__GIVEN PASSAGE__:
____________

Viscotek GPC/SEC from Malvern Instruments delivers performance-defining information for university team developing polymer coated nanoparticles

Researchers at the University of Lethbridge, Alberta, Canada, are using Viscotek multi-detector Gel Permeation/Size Exclusion Chromatography (GPC/SEC) (Malvern Instruments, UK) to analyze performance defining polymer features in the development of novel polymer coatings for metal nanoparticles. “Multi-detection GPC/SEC helps us to monitor and control reaction conditions to engineer advanced polymer coatings which stabilize nanoparticle suspensions to ease their handling and preserve their industrial value,” said Dr. Farhad Faghihi, Research Associate at the University of Lethbridge. “GPC/SEC is the only technique that we have to determine molecular weight and molecular weight distribution with the speed and accuracy needed and is extremely valuable for our research”.

Viscotek GPC/SEC enables the direct measurement of properties that define polymer performance, such as molecular weight, which is allowing researchers to develop advanced polymer coatings with built in functionality. “The fundamental aim of our research is to develop new block co-polymers which limit the aggregation of nanoparticles within dispersions”, said Dr. Faghihi. “However, beyond stabilization we are also working to develop smart polymer coatings which augment the performance characteristics of the nanoparticles. Polymers that are sensitive to environmental changes in pH, temperature or light, for example, are being used to develop polymer-nanoparticle systems which activate under specific situations. These include diagnostic biomedical materials that respond to cancer biomarkers or high performance energy capture and storage systems for solar panels”.

____________

__EXERCISE PROMPT__: How would the article on the University of Lethbridge team's polymer-coated nanoparticle research go on after its last sentence? Write that continuation.

__GIVEN INFORMATION__:
____________

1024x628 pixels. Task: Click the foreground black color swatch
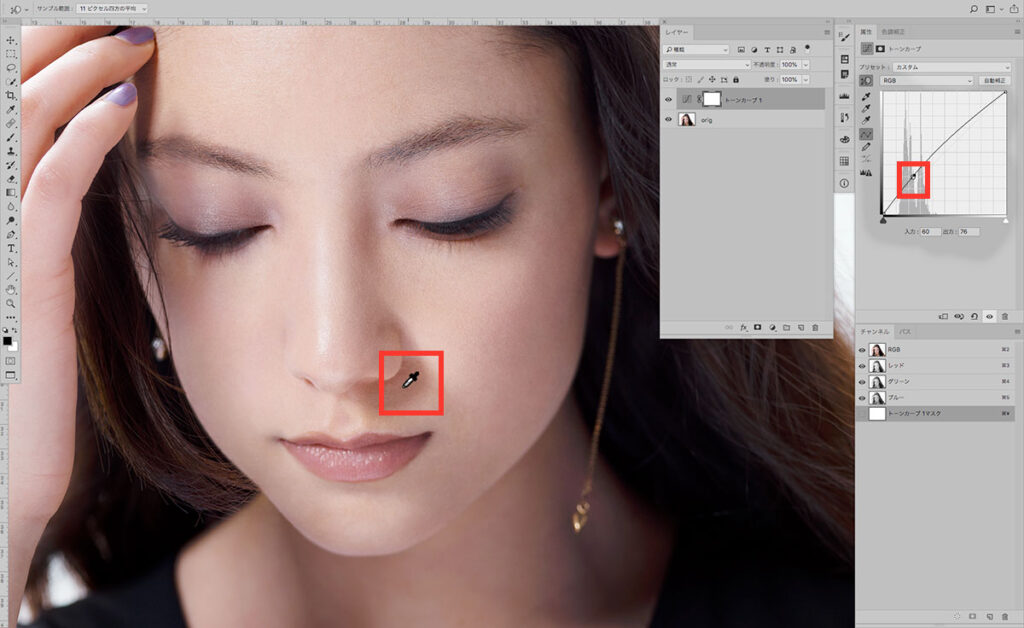(x=8, y=340)
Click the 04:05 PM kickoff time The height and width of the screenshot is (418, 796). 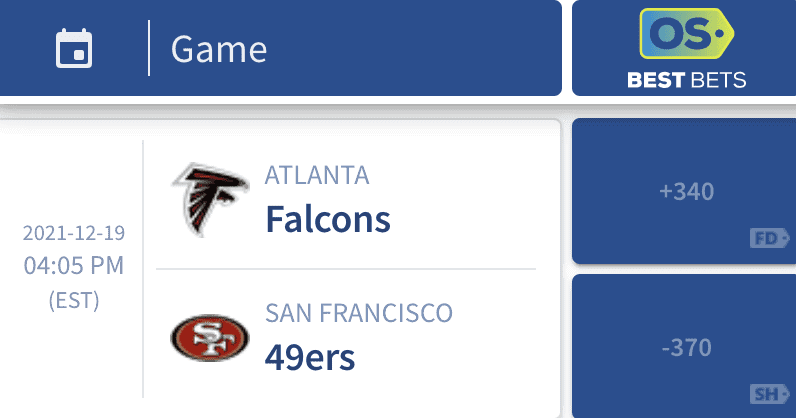74,266
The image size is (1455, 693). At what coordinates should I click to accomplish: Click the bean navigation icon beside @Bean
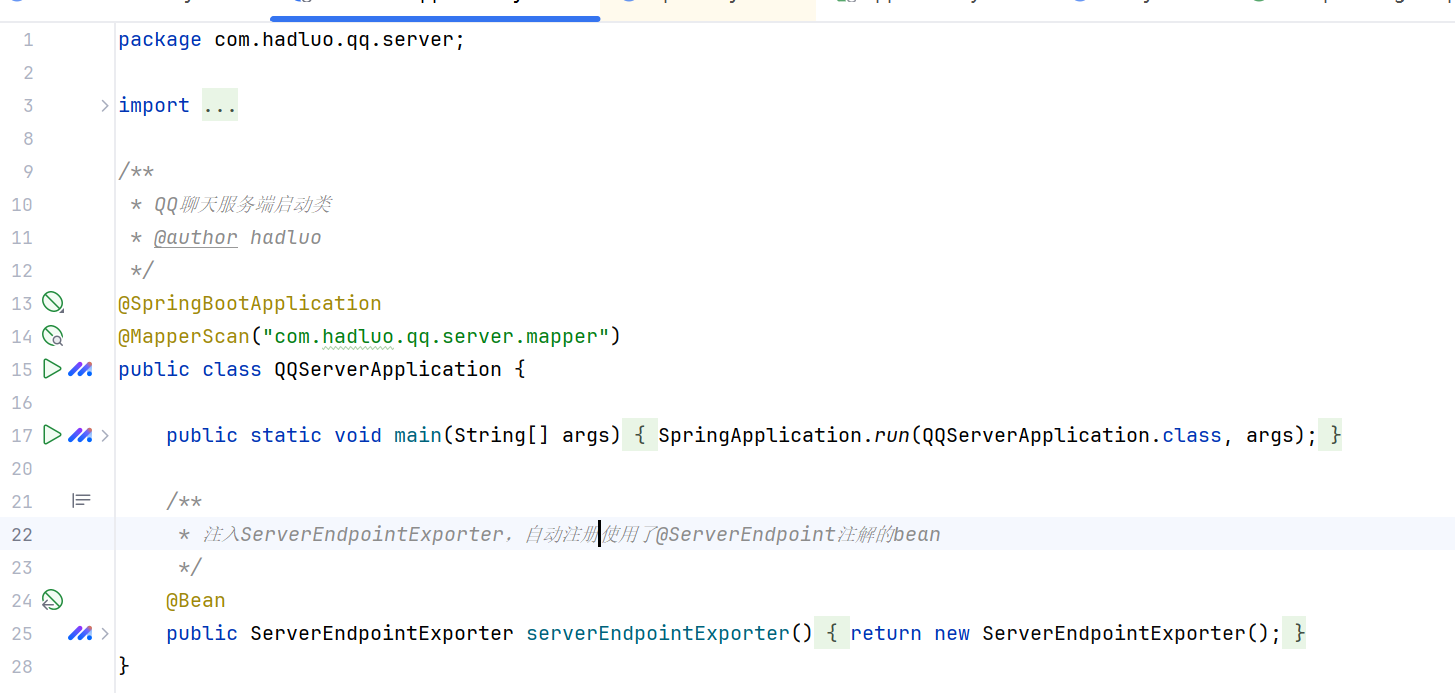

____________

__TASK RESULT__:
The Viscotek GPC/SEC system currently employed at the University of Lethbridge incorporates refractive index (RI), light scattering, ultra violet (UV) detectors and a viscometer. These combine to deliver comprehensive polymer characterization, measuring absolute molecular weight and molecular weight distribution without external calibration, and offering insight into structural features of the polymer chain, such as the degree of branching. The UV detector enables quantification of the amount of each monomer in a copolymer, a polymer built from two different chemical entities.